Dalam rapat bersama Dinas Kebudayaan, Kepemudaan, Olahraga, dan Pariwisata (Disbudporapar), terungkap bahwa usaha tersebut mengantongi izin rumah pijat tradisional, bukan spa. Padahal, aktivitas di tempat itu jauh dari praktik pijat biasa. “Kita terima laporan dari masyarakat terkait tempat di Jalan Tidar 129. Setelah ditelusuri, ternyata izinnya tidak sesuai,” kata Sekretaris Komisi B, M. Mahmud,di ruang komisi B DPRD Kota Surabaya,(07/4/2025)
Pemerintah Kota Surabaya tengah mengevaluasi sejumlah izin usaha spa yang diduga tidak memenuhi syarat perizinan dan melanggar norma budaya serta etika. Hal ini mencuat dalam rapat bersama salah satu pihak di Surabaya yang membahas maraknya usaha spa yang ditengarai berkedok kecantikan namun menjual jasa yang tidak sesuai peruntukannya.
Dinas terkait telah menampilkan sejumlah dokumentasi dari media sosial, yang menunjukkan layanan di tempat spa tersebut menyimpang dari ketentuan yang berlaku. "Kami lihat dari gambar-gambar dan video yang beredar, terlihat jelas ada pelanggaran. Ini bukan sekadar layanan kecantikan atau pijat biasa," ujar Sekretaris Komisi B, hadir dalam rapat.
Permasalahan ini juga mendapat perhatian dari Lembaga Pemberdayaan Masyarakat Kelurahan (LPMK) setempat. Mereka mendesak agar pemerintah tidak hanya menindak pelanggaran administratif, tetapi juga meninjau aspek moral dan demokrasi yang dilanggar oleh keberadaan usaha-usaha tersebut.
"Kami berharap ada tindakan tegas. Ini tidak bisa dibiarkan. Jangan sampai anak-anak atau masyarakat sekitar menjadi korban paparan konten tidak pantas," tegas perwakilan LPMK.
■ ■ ■ ■ ■
**Ketentuan soal**:
Jawab pertanyaan berikut berdasarkan kutipan berita tentang izin spa di Surabaya di atas.
(a) Izin apa yang dikantongi usaha di Jalan Tidar 129?
(b) Dari mana asal dokumentasi yang ditampilkan dinas terkait?
(c) Selain menindak pelanggaran administratif, aspek apa yang didesak LPMK agar ditinjau pemerintah?

**Butir yang tercantum dalam kumpulan data**:
■ ■ ■ ■ ■
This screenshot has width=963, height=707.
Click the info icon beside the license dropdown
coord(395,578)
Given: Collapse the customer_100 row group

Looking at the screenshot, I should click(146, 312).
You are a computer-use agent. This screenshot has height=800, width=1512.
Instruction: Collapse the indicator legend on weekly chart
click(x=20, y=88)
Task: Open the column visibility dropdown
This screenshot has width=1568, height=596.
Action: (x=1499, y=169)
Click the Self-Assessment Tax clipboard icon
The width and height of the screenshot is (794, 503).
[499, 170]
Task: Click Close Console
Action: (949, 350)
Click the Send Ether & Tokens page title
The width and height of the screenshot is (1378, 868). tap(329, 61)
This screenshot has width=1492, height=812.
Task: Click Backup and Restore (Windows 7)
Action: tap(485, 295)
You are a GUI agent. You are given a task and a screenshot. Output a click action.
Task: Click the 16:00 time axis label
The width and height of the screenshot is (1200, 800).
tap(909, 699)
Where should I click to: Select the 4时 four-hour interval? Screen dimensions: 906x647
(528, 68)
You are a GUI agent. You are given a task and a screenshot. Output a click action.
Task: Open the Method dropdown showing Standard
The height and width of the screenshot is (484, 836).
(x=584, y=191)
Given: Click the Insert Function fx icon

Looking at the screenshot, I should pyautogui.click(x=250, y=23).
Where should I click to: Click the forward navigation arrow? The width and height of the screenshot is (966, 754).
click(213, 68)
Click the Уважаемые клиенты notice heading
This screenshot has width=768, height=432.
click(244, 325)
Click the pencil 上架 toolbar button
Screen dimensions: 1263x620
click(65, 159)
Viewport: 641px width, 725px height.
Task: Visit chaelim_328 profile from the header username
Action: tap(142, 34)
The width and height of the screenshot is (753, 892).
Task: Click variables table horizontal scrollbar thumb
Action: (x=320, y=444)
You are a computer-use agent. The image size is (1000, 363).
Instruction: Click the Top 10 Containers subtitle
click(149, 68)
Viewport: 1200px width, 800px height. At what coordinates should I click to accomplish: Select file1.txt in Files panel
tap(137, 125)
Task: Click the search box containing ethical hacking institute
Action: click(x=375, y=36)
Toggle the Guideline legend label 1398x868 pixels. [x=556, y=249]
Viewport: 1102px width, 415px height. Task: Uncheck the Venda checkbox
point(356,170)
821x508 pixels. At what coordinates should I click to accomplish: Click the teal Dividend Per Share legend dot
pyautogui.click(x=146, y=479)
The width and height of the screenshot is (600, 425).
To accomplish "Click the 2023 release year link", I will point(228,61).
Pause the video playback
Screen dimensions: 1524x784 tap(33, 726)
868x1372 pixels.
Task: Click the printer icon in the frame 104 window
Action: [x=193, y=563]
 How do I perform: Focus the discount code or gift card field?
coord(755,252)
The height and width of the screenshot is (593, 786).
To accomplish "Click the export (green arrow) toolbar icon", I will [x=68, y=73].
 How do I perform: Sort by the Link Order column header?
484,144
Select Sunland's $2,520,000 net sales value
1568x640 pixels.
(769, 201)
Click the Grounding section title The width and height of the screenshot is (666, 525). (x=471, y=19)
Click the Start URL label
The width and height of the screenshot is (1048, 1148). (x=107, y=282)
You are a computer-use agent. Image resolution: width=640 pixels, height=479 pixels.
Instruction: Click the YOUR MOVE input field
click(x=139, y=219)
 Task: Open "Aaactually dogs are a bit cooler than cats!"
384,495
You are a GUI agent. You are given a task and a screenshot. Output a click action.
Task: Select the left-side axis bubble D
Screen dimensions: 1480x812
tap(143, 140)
■ ■ ■ ■ ■
**Jawaban tugas**:
(a) Izin rumah pijat tradisional, bukan spa.
(b) Dari media sosial.
(c) Aspek moral dan demokrasi.